I have found the estimator based on the sample mean
$$\hat{\theta}=2\bar{X}$$
As well as the estimator based on the nth order statistic
$$\hat{\theta}=\frac{n+1}{n}X_{(n)}$$
Which would be a better estimator in the MSE sense ?
Mean square error (MSE) of an estimator $\hat\theta$ for estimating $\theta$ is defined as $$\operatorname{MSE}_{\theta}(\hat\theta)=\operatorname E_{\theta}(\hat\theta-\theta)^2=\operatorname{Var}_{\theta}(\hat\theta)+(\text{bias}(\hat\theta))^2$$
Both your estimators are unbiased for $\theta$, so MSE here is just variance.

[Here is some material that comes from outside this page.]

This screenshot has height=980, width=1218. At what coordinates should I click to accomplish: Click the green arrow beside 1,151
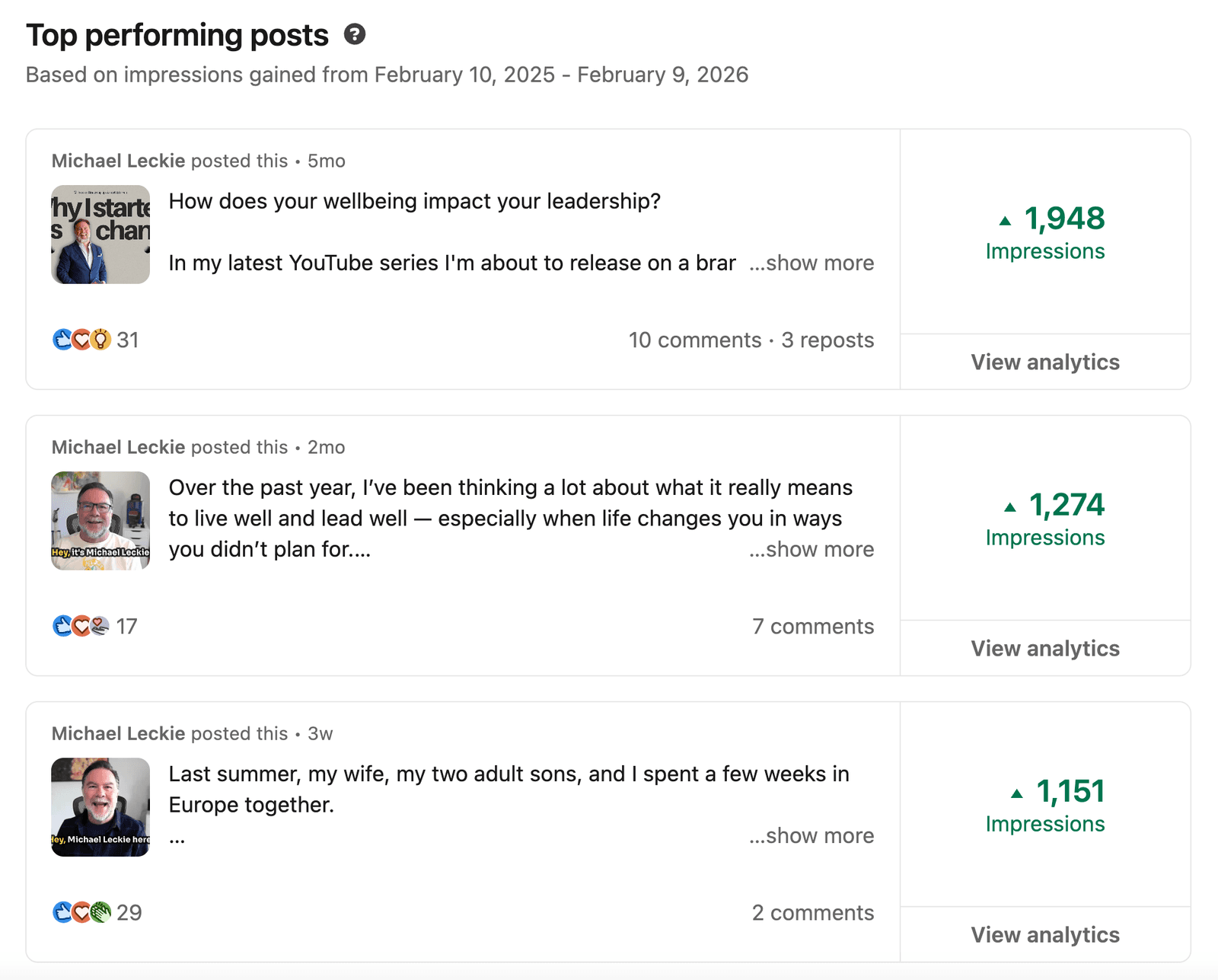tap(1017, 793)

Now, $$\operatorname{Var}_{\theta}(2\overline X)=4\operatorname{Var}_{\theta}(\overline X)=4\times\frac{\theta^2}{12n}=\frac{\theta^2}{3n}$$
And keeping in mind that $X_{(n)}/\theta\sim \mathsf{Beta}(n,1)$ we have,
\begin{align} \operatorname{Var}_{\theta}\left[\frac{n+1}{n}X_{(n)}\right]&=\left(\frac{n+1}{n}\right)^2\operatorname{Var}_{\theta}(X_{(n)}) \\&=\left(\frac{n+1}{n}\right)^2\times\frac{n\theta^2}{(n+1)^2(n+2)} \\&=\frac{\theta^2}{n(n+2)} \end{align}
It is clear that
$$\frac{\theta^2}{3n}-\frac{\theta^2}{n(n+2)}=\frac{\theta^2}{n}\left[\frac{1}{3}-\frac{1}{n+2}\right]> 0\quad,\forall \,n> 1$$
This proves $T=\frac{n+1}{n}X_{(n)}$ has the smaller MSE, which is not surprising since it is known that $T$ is the uniformly minimum variance unbiased estimator of $\theta$.
As pointed out by @Henry, it is worth mentioning that $X_{(n)}$ is a sufficient statistic for $\theta$ (and hence responsible for data condensation without losing information about the parameter) whereas $\overline X$ is not. So even without any calculation we expect the estimator based on $X_{(n)}$ to have a smaller mean square error.